*** Opening of Exercise text ***
The COVID-19 pandemic and its lasting impact have made it essential for us to re-evaluate the state of our industries. The pandemic offers different challenges and opportunities for various chemical industries in the US, from pharma to supporting chemical manufacturers. Even though the initial vaccine manufacturing and export prospects are largely clinched by India, the US pharma industries still have a key role. Since it is impractical for a single country to provide for the world’s needs, our companies can partner with the companies and manufacture and market the vaccine within US territory. Pennsylvania-based Ocugen has recently sought to partner with India’s Bharat Biotech to commercialize the vaccine in the US. This could open up more opportunities for the vaccine industry within the US to do the same, in which case, we cannot afford to be caught unprepared for the market potential.
Vaccine Industry in the USA: Potential
The vaccine industry is a capital-intensive business that requires significant investments in R&D, manufacturing assets, facilities, and, more importantly, skilling employees in regulatory compliance. Despite the high capital required, NIH data tells us that the US has been the most successful vaccine developer in the past 20 years, with most new vaccines approved worldwide developed within US territory. In the last decade alone, the US has considerably improved its reliability as a vaccine supplier, primarily achieved by the modernization of vaccine manufacturing and logistics infrastructure. Strong demand backed up by robust R&D funding and support from governments are important driving factors of the sector, with public health agencies constantly on the lookout for better and cost-effective vaccines and immunization products and strategies. An increasing number of smaller companies has made sure that the market competition is healthy, which has increased the prospects of industry-led innovation. The global vaccines market is projected to reach USD 58.4 billion by 2024 from USD 41.7 billion in 2019, according to a report published in 2020 -- which is an underestimation since COVID has definitely improved the market demand for vaccines.
*** Close of Exercise text ***
*** Opening of Given material ***
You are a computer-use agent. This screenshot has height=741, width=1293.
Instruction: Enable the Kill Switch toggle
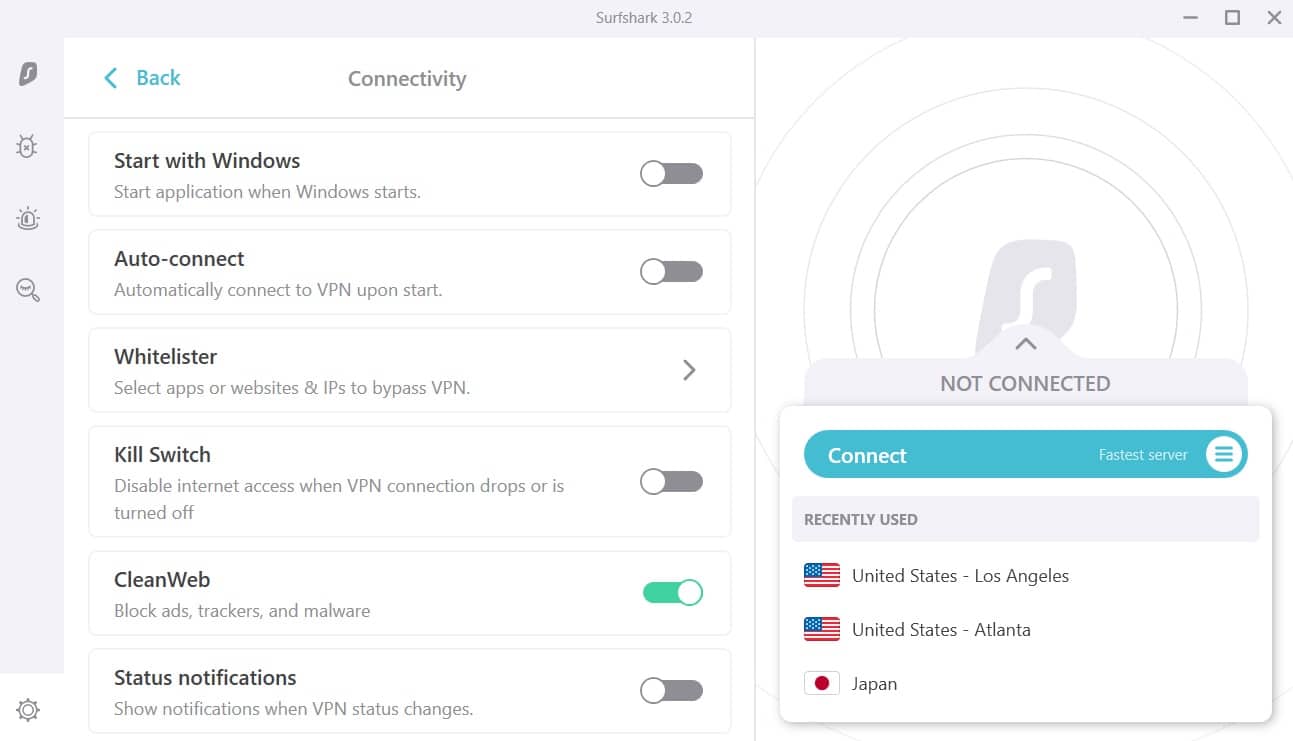click(x=672, y=482)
*** Close of Given material ***
- **Assignment 1**: In the article on the US vaccine industry, shorten the paragraph beginning "The vaccine industry is a capital-intensive business" into a brief bulleted list that keeps its main facts.
- **Assignment 2**: Pick up the article on the US vaccine industry where it leaves off, and write its next paragraph.

- **Answer space 1**:
- Vaccine-making is capital-intensive and needs heavy investment in R&D, manufacturing assets, facilities, and staff training in regulatory compliance.
- According to NIH data, the US has been the most successful vaccine developer over the past 20 years, and most new vaccines approved worldwide were developed there.
- Over the last decade, the US has become a much more reliable vaccine supplier, mainly by modernizing its manufacturing and logistics infrastructure.
- The sector is driven by strong demand, robust R&D funding, and government support, and public health agencies are always seeking better, cost-effective vaccines and immunization strategies.
- A growing number of smaller companies keeps competition healthy and raises the prospects for industry-led innovation.
- A 2020 report projects the global vaccines market to grow from USD 41.7 billion in 2019 to USD 58.4 billion by 2024. The text calls this an underestimation because COVID has raised demand.

- **Answer space 2**:
Despite Indian companies getting a headstart in commercialization, recent reports suggest that the shortage of vaccine raw materials has started to trouble manufacturers. The signs of input supply challenges are being observed across all vaccine manufacturing steps. These bottlenecks give the US companies opportunities to rise to the challenge and fill in the supply-side gaps. The Defense Production Act, a US federal law that has recently been invoked, gives the US companies considerable advantage and priority over other contracts to speed up manufacturing. The industries that can potentially benefit are those of bioreactor bags (made of LDPE, polyethylene terephthalate, and other polymers), single-use systems, filters, gamma sterilization systems (typically Cobalt-60 radioisotope), vials, cell culture media (high-standard glass products), and so-called lipid nanoparticles which are crucial to the pioneering mRNA vaccines produced by pharma companies like Pfizer and Moderna, etc. The pandemic-induced supply-side shocks can be solved and capitalized by ensuring that the companies that produce these raw materials tap into the domestic and international export potential that is running high.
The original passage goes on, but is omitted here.